> To do:
Copy every line from the data below in which the string "search" can be found.

Data section start

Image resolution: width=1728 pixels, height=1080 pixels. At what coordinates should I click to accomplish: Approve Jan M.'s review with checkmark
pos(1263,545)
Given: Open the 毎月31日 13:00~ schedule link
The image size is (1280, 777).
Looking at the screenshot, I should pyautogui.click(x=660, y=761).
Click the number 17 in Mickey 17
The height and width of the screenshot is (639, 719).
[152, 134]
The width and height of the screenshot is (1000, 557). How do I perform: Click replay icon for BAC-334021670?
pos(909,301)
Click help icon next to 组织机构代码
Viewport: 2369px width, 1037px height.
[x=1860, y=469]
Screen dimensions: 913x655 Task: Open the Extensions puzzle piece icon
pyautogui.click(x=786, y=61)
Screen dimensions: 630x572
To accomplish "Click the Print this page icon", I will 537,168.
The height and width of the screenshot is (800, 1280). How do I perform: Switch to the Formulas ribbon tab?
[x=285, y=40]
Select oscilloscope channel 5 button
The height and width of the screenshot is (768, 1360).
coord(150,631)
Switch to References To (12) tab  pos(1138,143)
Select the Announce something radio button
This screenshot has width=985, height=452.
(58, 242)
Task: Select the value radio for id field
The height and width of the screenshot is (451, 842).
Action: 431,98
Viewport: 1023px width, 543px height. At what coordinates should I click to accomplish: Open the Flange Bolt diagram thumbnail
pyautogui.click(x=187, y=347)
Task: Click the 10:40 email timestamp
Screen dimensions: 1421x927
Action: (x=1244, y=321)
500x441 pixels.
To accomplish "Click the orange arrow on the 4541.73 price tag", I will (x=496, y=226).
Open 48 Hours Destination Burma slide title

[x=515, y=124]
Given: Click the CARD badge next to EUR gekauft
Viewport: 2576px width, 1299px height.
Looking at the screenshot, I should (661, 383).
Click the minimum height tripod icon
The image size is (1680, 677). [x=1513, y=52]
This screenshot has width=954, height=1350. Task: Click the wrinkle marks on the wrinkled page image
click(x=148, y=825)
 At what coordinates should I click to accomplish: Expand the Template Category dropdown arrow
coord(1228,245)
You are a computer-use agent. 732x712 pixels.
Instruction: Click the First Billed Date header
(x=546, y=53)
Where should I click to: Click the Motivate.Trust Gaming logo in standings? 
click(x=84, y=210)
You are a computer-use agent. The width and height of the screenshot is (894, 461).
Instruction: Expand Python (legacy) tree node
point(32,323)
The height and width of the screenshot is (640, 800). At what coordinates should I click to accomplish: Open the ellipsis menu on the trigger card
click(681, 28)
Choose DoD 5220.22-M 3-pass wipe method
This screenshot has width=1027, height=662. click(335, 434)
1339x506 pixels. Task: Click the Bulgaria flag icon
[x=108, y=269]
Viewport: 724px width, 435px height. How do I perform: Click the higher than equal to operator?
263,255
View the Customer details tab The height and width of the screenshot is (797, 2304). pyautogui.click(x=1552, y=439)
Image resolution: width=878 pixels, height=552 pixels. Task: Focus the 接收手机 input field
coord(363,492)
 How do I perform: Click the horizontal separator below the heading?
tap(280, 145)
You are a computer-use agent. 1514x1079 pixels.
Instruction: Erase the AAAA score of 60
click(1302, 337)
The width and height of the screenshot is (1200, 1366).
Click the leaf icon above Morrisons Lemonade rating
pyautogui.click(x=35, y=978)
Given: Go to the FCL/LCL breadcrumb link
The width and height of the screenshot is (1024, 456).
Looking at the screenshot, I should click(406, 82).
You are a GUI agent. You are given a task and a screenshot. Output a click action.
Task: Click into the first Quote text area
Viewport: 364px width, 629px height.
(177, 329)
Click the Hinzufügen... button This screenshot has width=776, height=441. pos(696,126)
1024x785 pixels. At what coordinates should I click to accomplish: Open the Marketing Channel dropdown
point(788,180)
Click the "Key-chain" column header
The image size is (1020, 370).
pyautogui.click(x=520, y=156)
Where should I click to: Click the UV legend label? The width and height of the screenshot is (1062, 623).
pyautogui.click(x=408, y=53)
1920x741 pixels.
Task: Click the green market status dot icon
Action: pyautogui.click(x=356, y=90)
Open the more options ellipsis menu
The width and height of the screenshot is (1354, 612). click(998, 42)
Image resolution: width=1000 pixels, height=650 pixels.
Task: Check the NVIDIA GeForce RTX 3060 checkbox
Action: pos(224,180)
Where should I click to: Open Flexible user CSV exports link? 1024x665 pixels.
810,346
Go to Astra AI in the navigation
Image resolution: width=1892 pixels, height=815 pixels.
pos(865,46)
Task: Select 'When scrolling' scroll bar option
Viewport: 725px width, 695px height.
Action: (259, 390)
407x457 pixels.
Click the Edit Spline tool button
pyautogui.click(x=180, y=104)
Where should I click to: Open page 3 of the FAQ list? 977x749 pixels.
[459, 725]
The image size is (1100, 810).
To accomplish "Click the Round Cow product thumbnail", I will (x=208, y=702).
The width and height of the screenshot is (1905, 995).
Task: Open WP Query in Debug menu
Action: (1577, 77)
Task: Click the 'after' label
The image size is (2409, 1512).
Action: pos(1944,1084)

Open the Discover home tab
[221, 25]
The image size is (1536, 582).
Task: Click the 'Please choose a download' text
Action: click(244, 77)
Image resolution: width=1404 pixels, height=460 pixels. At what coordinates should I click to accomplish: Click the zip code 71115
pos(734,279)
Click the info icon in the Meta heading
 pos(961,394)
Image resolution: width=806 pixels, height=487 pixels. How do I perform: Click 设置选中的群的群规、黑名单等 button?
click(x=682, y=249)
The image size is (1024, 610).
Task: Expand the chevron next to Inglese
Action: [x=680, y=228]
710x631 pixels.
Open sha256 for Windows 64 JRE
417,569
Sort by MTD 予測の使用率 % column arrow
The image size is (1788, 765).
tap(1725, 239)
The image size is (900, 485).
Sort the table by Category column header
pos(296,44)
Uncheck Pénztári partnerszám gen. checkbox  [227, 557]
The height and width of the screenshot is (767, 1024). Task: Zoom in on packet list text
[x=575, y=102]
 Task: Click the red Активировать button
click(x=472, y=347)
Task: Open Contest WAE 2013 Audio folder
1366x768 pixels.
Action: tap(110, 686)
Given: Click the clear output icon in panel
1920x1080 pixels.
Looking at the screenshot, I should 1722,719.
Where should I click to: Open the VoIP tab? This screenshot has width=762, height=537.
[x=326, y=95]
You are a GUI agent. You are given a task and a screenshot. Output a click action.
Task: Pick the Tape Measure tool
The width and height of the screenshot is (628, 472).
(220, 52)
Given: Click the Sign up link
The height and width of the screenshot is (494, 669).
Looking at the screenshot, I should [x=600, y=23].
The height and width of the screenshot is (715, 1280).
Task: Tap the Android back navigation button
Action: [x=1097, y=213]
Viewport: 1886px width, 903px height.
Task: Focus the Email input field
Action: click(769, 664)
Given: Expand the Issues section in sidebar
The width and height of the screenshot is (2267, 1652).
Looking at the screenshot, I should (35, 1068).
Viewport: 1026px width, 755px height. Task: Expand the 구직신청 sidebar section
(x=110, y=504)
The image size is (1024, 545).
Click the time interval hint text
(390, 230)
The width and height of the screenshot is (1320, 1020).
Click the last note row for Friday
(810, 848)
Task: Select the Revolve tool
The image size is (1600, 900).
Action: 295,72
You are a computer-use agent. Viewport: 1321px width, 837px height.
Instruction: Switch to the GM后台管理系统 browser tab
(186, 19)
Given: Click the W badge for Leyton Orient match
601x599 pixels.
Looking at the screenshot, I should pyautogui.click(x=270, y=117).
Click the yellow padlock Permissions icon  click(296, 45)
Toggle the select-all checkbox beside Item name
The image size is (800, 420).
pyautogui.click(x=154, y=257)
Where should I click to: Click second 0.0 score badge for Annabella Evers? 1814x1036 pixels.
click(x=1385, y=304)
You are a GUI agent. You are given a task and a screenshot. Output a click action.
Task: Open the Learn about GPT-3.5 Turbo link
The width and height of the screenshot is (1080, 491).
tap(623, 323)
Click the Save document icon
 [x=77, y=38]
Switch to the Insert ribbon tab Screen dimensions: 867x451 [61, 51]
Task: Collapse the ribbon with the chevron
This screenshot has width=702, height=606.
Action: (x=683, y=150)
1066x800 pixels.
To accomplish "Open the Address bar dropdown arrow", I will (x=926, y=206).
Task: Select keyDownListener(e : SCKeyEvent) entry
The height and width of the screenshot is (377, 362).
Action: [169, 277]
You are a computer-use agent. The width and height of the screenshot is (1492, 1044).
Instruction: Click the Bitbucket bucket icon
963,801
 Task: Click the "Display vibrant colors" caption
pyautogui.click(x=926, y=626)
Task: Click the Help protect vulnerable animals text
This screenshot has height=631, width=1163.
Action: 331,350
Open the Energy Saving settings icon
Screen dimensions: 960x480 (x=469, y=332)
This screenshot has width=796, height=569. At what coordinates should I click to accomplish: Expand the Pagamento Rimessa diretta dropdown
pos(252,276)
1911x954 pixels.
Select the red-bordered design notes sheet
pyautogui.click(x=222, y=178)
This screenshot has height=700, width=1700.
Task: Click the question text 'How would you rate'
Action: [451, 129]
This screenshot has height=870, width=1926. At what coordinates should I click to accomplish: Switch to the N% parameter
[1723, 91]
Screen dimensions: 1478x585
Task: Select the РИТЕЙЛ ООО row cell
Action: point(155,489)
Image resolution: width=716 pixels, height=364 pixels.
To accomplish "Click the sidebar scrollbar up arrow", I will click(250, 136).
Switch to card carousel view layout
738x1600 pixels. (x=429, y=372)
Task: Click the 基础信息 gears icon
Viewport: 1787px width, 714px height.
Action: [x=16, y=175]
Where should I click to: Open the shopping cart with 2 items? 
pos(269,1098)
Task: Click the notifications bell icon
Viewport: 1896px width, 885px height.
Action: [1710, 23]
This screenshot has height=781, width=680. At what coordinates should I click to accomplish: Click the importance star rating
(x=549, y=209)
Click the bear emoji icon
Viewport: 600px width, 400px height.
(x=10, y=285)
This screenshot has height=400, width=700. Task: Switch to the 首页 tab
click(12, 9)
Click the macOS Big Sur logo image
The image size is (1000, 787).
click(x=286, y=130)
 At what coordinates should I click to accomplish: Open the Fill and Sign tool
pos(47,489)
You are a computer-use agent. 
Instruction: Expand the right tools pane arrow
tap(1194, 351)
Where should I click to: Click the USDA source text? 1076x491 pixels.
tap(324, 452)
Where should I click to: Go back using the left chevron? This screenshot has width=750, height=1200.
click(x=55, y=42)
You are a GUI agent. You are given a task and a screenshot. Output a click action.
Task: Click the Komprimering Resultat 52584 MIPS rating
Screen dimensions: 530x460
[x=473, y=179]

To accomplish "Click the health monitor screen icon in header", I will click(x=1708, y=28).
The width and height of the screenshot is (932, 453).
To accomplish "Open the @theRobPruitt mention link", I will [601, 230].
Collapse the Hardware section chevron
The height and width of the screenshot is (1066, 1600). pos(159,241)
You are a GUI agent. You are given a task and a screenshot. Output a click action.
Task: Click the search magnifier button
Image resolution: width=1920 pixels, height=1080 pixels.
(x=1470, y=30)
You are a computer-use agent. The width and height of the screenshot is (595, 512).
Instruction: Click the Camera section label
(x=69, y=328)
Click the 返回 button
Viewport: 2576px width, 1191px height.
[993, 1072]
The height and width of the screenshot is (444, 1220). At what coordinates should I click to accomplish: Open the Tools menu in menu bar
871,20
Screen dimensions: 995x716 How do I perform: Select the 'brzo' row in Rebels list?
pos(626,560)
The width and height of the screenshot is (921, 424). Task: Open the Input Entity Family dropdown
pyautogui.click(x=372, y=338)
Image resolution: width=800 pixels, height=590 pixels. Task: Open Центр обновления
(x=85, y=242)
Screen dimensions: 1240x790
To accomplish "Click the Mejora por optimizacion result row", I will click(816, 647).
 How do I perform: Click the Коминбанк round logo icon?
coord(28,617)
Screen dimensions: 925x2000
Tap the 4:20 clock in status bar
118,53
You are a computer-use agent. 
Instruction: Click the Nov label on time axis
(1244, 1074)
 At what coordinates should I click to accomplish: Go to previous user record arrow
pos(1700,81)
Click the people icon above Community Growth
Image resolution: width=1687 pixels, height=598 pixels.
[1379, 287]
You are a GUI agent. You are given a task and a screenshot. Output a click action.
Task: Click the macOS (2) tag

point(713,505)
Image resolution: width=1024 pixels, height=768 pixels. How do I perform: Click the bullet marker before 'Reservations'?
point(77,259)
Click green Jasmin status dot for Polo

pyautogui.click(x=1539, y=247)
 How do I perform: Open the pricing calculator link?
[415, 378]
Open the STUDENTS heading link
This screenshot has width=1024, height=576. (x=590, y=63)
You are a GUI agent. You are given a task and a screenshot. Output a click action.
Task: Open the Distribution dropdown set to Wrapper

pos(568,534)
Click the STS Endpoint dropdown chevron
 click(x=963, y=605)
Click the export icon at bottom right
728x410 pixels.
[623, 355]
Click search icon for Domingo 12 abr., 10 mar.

Data section end

> Answer box:
Task: Click the search magnifier button
Click search icon for Domingo 12 abr., 10 mar.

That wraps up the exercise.